I've been in Baton Rouge this week and what was supposed to be an enjoyable week of visiting my old stomping grounds, has turned into a week of heaviness and weariness. The television has been on since Tuesday and I've seen videos replay hundreds of times. More incidents have occurred that have left my heart hurting for the world in which I live, but breaking for the students that I teach.
Over the last two nights I've had a running image of the students I have taught and I have loved over the last 16 years. The beautiful faces of dark eyes and dark skin looking to me for guidance and examples. The tender hearts when they question the actions of those around them. The tears when they feel hurt or excluded. I've stood in the hallway and talked through their frustration, hurt, and anger. I've listened to the stories of their childhood and cried with them. I've hugged their necks when they had no words.

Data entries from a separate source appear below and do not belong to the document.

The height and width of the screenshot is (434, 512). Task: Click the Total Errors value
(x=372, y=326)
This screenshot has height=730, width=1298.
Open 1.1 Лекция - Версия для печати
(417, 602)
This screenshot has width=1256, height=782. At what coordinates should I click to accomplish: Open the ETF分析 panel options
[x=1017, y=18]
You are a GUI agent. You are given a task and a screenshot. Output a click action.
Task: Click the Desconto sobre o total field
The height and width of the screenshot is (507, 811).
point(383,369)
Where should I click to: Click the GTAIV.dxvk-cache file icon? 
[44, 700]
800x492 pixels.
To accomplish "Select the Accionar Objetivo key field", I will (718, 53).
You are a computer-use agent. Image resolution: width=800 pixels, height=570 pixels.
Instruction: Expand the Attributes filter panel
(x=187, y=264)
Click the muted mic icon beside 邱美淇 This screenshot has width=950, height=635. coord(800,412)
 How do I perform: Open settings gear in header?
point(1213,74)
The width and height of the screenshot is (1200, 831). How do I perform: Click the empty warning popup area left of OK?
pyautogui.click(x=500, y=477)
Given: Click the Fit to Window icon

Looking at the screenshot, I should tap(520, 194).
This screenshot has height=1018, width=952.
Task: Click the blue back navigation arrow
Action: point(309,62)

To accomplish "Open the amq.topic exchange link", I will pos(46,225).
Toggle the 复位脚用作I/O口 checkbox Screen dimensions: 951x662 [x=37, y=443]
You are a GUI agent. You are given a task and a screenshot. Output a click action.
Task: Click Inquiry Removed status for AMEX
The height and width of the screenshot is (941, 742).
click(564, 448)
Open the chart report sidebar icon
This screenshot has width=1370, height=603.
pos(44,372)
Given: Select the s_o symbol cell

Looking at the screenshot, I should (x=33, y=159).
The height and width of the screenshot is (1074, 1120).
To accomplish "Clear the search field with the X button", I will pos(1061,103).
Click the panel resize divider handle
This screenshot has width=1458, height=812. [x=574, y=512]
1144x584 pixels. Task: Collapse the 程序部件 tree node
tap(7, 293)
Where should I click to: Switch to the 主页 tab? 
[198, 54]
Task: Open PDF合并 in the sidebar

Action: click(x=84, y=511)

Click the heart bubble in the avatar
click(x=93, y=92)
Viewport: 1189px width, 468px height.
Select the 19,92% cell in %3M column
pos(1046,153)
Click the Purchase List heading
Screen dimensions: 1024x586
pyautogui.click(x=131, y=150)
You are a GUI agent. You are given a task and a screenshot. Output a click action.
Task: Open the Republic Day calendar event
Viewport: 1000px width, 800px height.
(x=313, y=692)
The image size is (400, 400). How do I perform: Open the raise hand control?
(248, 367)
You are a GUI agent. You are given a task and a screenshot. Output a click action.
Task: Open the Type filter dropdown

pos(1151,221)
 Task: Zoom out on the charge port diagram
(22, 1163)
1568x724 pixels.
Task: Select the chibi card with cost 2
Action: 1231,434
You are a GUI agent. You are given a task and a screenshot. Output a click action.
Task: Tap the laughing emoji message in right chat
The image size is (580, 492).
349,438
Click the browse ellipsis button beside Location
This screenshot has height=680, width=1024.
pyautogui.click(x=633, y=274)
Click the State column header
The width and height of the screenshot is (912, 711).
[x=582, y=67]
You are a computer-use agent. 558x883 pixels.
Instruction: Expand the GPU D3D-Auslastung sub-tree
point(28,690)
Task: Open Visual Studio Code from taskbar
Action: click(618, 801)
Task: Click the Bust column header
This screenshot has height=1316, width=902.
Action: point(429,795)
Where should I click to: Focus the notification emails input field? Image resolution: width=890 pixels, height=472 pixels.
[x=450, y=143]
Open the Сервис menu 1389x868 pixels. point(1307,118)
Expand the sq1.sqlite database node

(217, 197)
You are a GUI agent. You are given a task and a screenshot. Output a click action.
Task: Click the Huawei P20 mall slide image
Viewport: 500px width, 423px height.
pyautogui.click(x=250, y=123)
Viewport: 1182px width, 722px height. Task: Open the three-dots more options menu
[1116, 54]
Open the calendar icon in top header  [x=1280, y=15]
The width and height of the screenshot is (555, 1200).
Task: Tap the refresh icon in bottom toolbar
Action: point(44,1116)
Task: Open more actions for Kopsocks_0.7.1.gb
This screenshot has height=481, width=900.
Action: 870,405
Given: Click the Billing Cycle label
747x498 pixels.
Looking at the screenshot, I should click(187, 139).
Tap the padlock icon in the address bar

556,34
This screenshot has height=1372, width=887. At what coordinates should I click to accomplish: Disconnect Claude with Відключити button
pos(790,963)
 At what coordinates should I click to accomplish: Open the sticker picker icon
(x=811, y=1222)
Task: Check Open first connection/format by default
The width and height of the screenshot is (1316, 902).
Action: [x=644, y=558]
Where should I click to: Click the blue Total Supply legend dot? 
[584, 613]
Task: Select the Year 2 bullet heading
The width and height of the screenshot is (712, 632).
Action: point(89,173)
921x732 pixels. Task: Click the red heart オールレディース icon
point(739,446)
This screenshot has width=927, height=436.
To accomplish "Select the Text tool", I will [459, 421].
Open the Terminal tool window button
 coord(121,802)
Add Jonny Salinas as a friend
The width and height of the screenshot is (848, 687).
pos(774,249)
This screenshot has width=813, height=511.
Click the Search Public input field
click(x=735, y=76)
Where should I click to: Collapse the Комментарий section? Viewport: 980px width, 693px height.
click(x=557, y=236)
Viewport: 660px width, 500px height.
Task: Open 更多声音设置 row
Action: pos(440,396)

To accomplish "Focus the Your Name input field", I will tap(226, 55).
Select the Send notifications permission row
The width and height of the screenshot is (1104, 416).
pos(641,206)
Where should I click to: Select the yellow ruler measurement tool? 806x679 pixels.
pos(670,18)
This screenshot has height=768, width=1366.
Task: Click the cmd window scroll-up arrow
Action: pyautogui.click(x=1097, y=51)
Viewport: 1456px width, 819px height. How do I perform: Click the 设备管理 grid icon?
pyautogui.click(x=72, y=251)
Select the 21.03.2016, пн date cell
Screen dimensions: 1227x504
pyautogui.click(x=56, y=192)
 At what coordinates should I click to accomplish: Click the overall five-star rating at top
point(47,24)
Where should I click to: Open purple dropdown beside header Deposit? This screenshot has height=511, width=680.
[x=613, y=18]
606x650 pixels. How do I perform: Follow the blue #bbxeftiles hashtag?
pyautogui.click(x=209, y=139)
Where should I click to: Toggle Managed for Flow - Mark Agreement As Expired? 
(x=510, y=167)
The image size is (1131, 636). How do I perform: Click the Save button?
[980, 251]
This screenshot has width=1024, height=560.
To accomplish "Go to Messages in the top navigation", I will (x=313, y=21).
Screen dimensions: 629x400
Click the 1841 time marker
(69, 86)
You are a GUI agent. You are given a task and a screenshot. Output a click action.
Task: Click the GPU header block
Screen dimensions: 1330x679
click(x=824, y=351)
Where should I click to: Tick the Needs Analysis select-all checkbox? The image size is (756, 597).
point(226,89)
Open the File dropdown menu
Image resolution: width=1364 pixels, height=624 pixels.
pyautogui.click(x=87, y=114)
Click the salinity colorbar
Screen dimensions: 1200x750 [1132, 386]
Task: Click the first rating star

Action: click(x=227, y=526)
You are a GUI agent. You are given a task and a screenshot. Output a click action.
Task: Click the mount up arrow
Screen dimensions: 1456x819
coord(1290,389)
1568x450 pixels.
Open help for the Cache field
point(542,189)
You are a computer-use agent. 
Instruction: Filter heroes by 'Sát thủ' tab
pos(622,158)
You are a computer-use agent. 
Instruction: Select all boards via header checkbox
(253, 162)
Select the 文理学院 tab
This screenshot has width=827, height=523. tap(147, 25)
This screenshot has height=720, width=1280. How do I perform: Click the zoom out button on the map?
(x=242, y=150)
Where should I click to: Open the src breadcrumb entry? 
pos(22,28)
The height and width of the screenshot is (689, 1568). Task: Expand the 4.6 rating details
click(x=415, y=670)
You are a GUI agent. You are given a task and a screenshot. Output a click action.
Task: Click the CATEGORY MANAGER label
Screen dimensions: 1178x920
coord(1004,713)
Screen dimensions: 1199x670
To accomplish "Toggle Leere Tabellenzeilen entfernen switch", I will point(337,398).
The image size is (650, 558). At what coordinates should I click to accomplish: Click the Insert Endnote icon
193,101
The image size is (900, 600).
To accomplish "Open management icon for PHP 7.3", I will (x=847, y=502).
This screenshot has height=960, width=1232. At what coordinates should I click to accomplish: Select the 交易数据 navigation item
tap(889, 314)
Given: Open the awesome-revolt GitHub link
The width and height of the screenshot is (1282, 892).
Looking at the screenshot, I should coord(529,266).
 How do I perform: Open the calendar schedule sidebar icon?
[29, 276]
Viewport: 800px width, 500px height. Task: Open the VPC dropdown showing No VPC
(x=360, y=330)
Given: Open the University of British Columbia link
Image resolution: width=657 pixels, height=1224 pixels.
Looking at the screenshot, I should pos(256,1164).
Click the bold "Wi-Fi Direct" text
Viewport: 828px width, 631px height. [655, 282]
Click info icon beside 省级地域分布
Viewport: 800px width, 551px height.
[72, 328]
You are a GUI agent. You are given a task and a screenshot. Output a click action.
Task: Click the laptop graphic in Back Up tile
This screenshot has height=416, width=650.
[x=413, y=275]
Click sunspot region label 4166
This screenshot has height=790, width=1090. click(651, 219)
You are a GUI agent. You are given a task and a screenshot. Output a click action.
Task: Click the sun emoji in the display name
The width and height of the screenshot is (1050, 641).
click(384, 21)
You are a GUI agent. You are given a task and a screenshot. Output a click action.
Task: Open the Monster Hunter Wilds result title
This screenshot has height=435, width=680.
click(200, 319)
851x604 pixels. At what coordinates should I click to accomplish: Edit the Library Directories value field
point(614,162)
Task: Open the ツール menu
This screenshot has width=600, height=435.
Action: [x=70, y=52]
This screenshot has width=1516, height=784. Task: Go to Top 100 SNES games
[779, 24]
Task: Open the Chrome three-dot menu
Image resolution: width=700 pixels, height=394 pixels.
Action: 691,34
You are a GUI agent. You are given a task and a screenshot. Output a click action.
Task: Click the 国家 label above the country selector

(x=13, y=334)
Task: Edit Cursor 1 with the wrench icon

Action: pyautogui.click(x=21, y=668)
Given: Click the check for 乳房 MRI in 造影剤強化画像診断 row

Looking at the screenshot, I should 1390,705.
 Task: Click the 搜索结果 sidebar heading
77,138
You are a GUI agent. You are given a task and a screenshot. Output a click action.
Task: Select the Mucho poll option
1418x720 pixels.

I worry about the students who walk the halls of my schools and what their future really holds. I want them all to know that I stand with them and want to wrap my arms around them and their families. You are loved and you are prayed for daily!
As teachers, we tell all of our students that they have the power to change the world, but after this week, I don't know if I have equipped them enough to do so.
Teachers have a tall order in helping to change the dialogue in our country, but it is critical that we do. We need to stop ignoring the issues and allow our classrooms to be a space where students can talk about their fears and their worries without judgment. We need to recognize what our minority students bring to the table and how things really are different for them.
I don't know what the next steps are, but I know that we need to join hands and commit to talking about the uncomfortable.